- **PROBLEM TO WORK ON**:
Starting at the line that contains "[button] (119, 246)", write out every line through the end of the records below exactly as it appears, and leave out all pictures.

START RECORDS FOR THE TASK

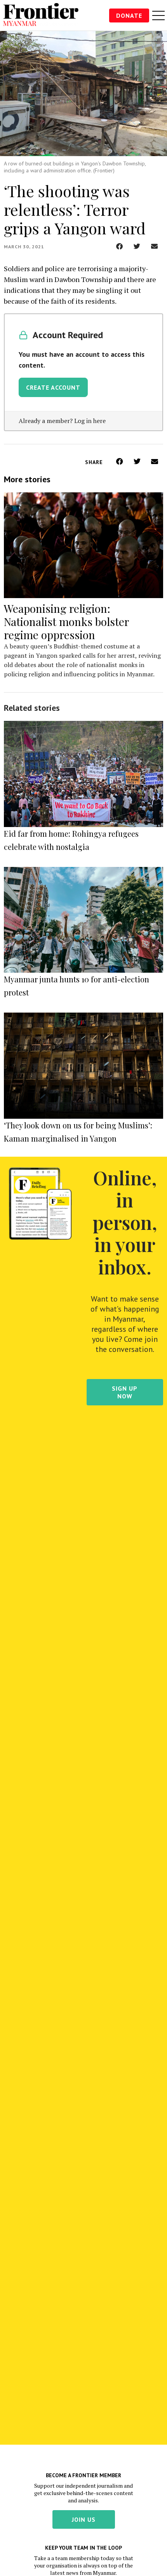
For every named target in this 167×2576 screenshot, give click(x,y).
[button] (119, 246)
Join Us (84, 2519)
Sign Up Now (124, 1392)
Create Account (53, 387)
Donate (129, 15)
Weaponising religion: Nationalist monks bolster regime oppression (66, 621)
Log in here (90, 420)
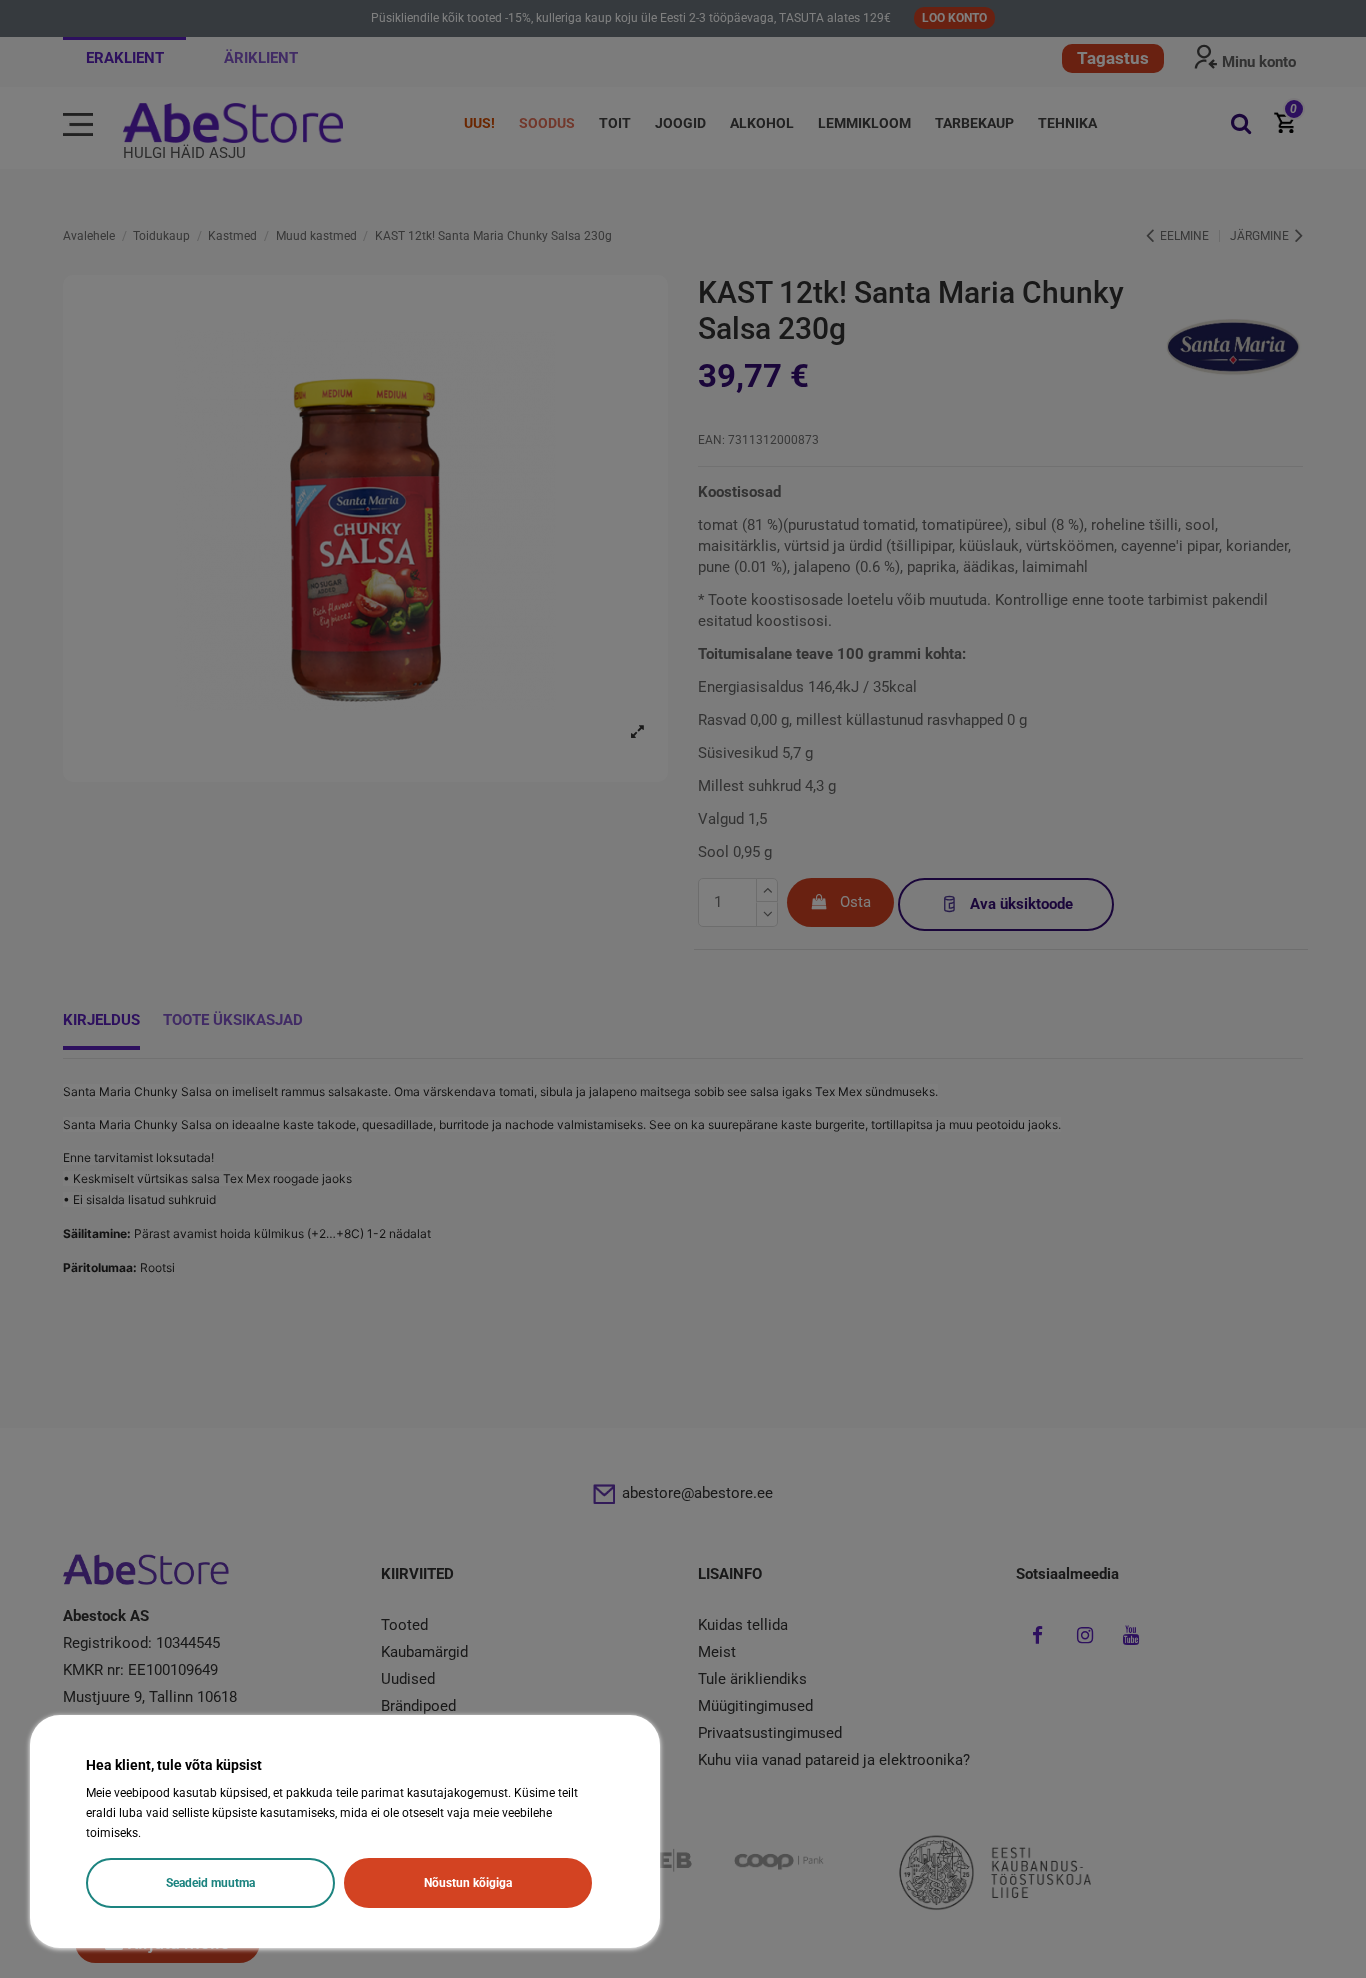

END RECORDS FOR THE TASK

- **YOUR SOLUTION**:
[button] (119, 246)
Join Us (84, 2519)
Sign Up Now (124, 1392)
Create Account (53, 387)
Donate (129, 15)
Weaponising religion: Nationalist monks bolster regime oppression (66, 621)
Log in here (90, 420)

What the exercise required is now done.